A Horrible Kind of Happiness

One of the key events in the history of Israel is the Babylonian exile. The Jewish people taken into captivity longed to return to Judah. Psalm 137 presents this longing in a heart-rending retrospect (vv. 1-3) that quickly turns defiant (vv. 4-6) and vengeful (vv. 7-9). The final lines of the psalm depict what one writer called “a horrible kind of happiness.”

“O daughter of Babylon, who are to be destroyed,
Happy the one who repays you as you have served us!
Happy the one who takes and dashes
Your little ones against the rock!”

The psalmist expresses the grief of his situation. He is not expressing the heart of God but reflecting the defiant, vengeful human heart that is part of our lives. The heart of God is found over and over again in the previous psalm: “His mercy endures forever.” God’s mercy is enduring (Psalm 136) while our torment is temporary (Psalm 137).

The Jewish captives in Babylon sat by the rivers in their place of exile, their harps hanging from trees. They were too grief-stricken to sing. Their captors urged them to do so but singing only made them long for home. They forget that their sins led to the destruction of Jerusalem and her temple. The destruction of Jerusalem demonstrates that God’s mercy endures forever, but His justice harmonizes perfectly with that mercy.

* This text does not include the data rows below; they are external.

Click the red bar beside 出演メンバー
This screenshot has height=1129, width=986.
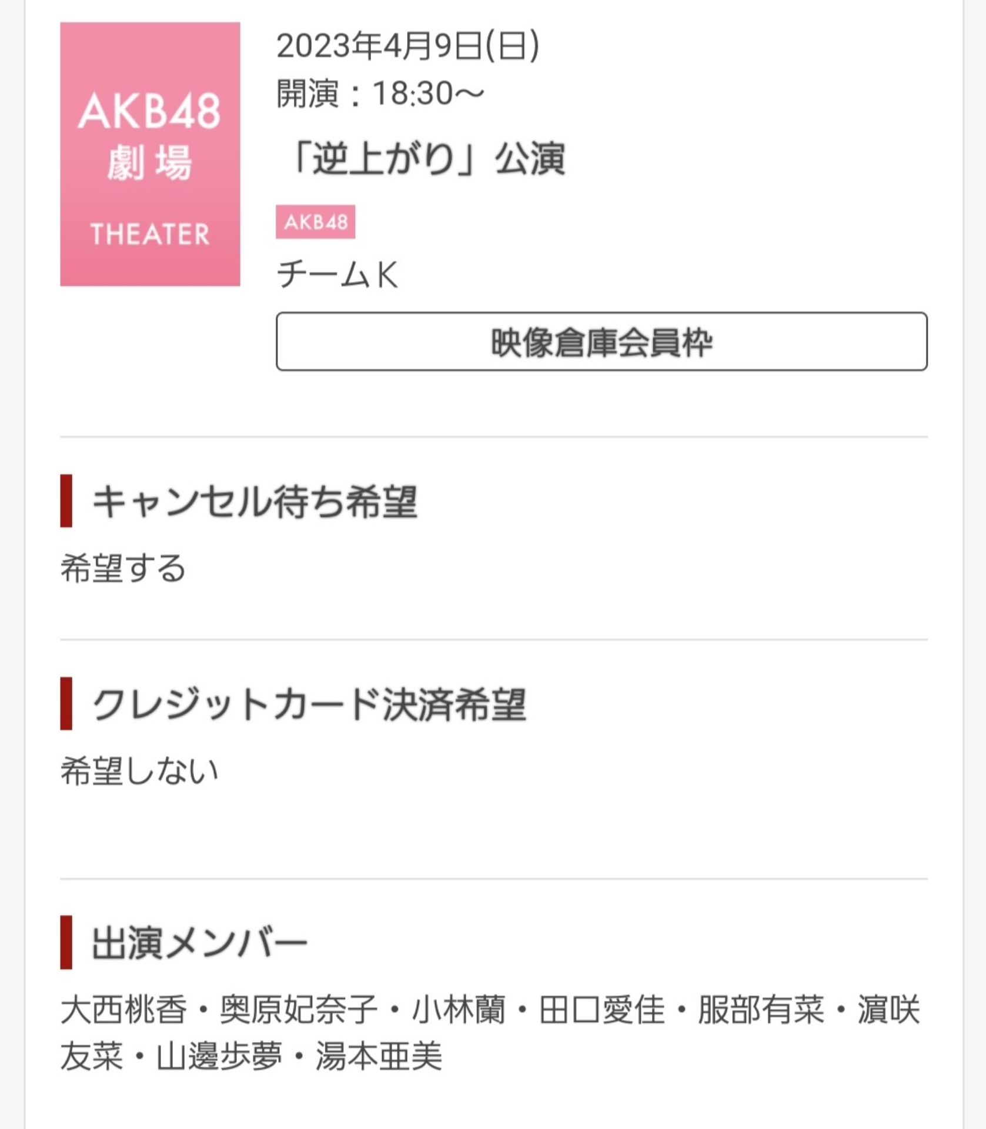tap(66, 943)
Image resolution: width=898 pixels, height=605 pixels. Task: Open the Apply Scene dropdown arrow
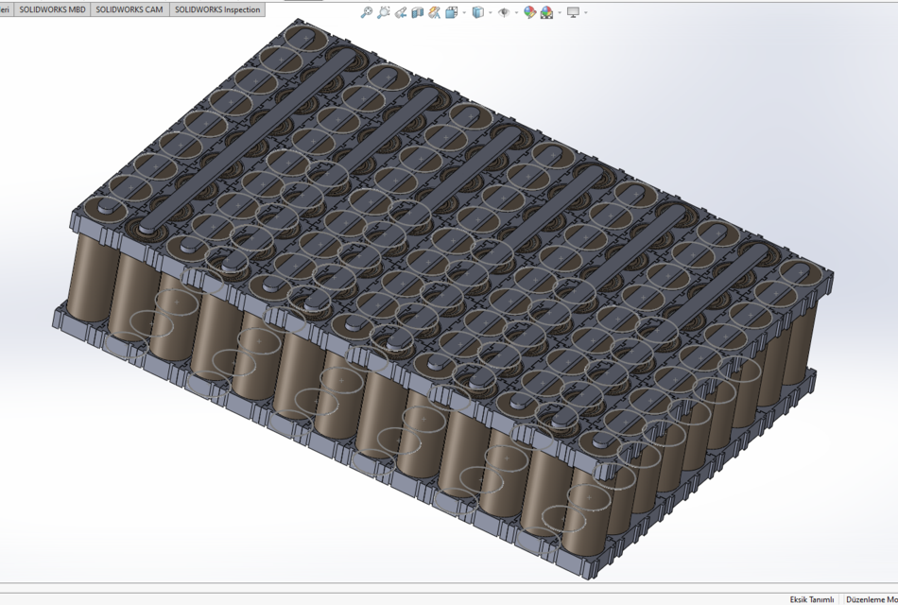point(560,12)
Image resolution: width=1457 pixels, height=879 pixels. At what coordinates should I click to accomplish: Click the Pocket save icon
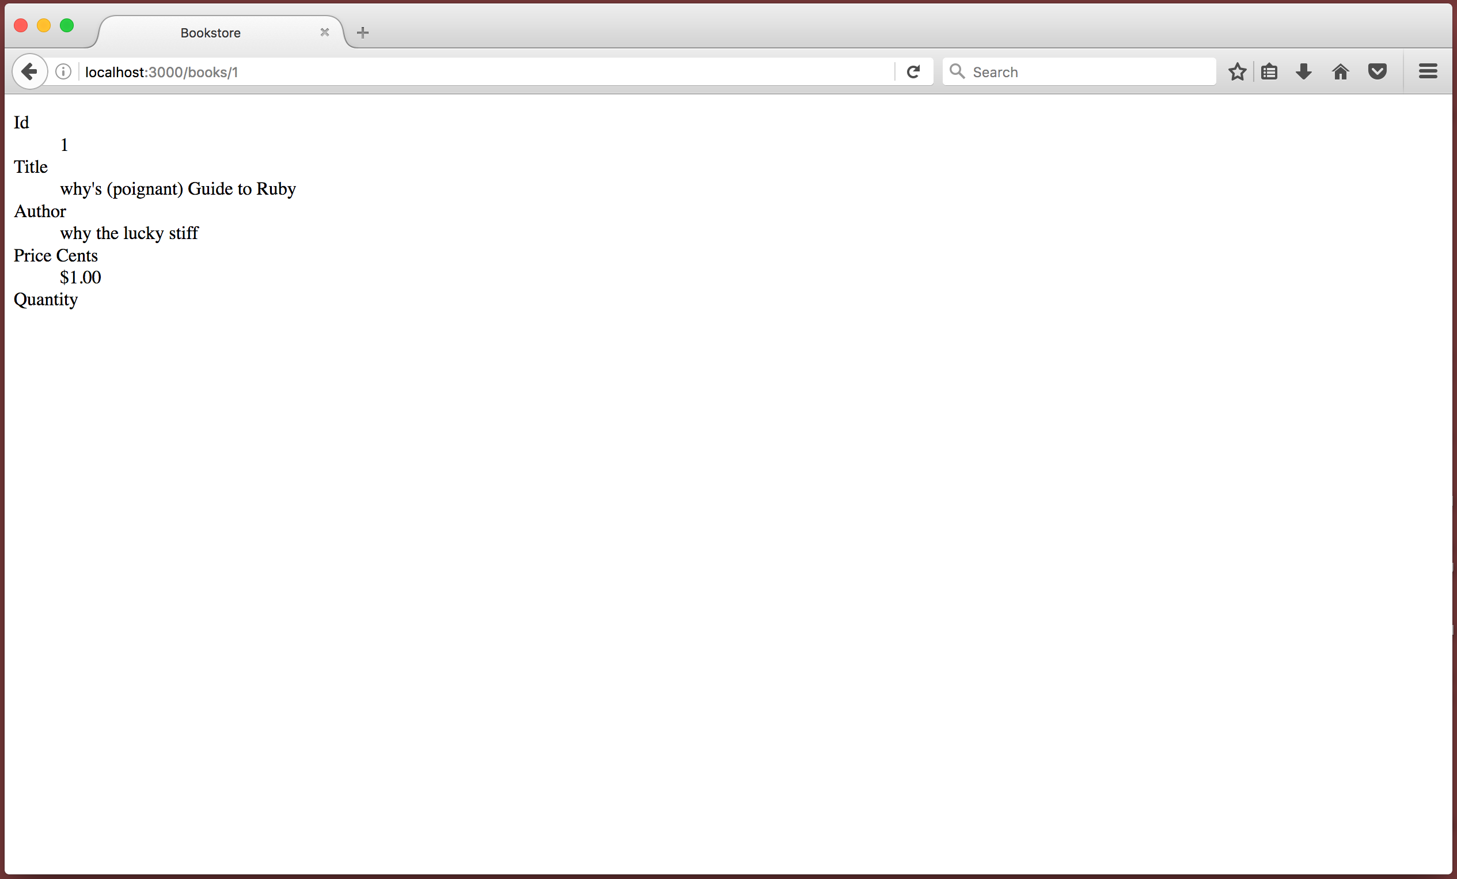pos(1378,72)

Still, there is this matter of Babylon and the atrocities she afflicted on the people of God. The LORD would make that right one day. The captives waited for that day. They pined away for the horrible kind of happiness relayed to us in verse 9. I admit that I have not suffered the fate of these Jewish exiles. This psalm is indeed very emotional and raw. However, there are three very important lessons to learn from it:

  1. Judge with the same standard by which you wish to be judged. The standard by which I judge the motives of the psalmist is the standard the LORD shall use to judge my own prayers of defiance and bitterness. Psalm 137.9 is a brutal verse. But I did not live the life of the psalmist. However, God does indeed see me. He knows my own heart as it is reflected back to him during the bitter moments of my life.
  2. God does not change. There is not an Old Testament God who evolves into a New Testament God. He is the same yesterday, today, and forever. What has changed is our clarity of the way things are, the way they always have been. We have the entire Word of God, and it is our life. Since God has spoken to us in these last days by His Son, we had better listen. The Lord Jesus taught us to do good to those who hate and persecute us, to bless them and not curse them.
  3. Find the right kind of happiness in the Gospel. The cross of Christ changes everything. It removes a vindictive, vitriolic spirit. If we believe on the death of Christ for our sins and the resurrection of Christ for our righteousness, then the horrible kind of happiness in Psalm 137.9 will give way to the right kind of happiness among the blessed who are merciful. This is true because the merciful obtain mercy themselves. They understand their own need of mercy and see themselves in their Babylonian captors. They understand that only God is just and only God is able to put the world right.